If you this extension within a stored procedure, you don't have any external compute service (Lambda to use).
Finally, you can schedule it directly within pg by following this blog post: https://aws.amazon.com/blogs/database/schedule-jobs-with-pg_cron-on-your-amazon-rds-for-postgresql-or-amazon-aurora-for-postgresql-databases/
So, by doing this, you'll have a very "compact" (all in pg) and cost-efficient solution, which only adds the cost of S3 to your current costs.
Best,
Didier
Hi Didier,
Thank you very much for your quick and cost optimal solution.
Hope this works for huge volume of data transfers also, lets say we might have 30GB transfer of data per each tenant for every 7 days so we have total 2000 tenants that means in a worst case we may transfer 60TB data for every 7 days.

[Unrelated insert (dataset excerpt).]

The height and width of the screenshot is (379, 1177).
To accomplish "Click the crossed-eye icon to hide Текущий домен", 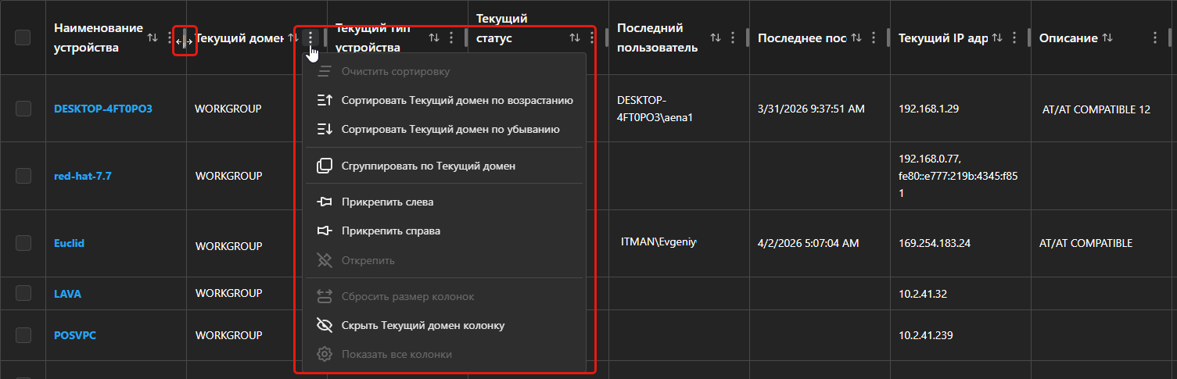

Actually we had other latency issue once data moved to S3, Glue Crawler taking time to index the s3 data. Hence like to use the CDC to live feeding to S3 and in parallel Glue Crawler index it as well. We can directly delete older than 7 days data from pg.
Thanks, Baji
Hi Mi Sha, I was not looking for any backup solution. We are exceeding the size of data very quick hence like to move the older than 7 days data to S3 because client usually play around with last 7 days data in 80% use cases. If any tenant asks older than 7 days data then with Glue with Athena we are retrieving from S3.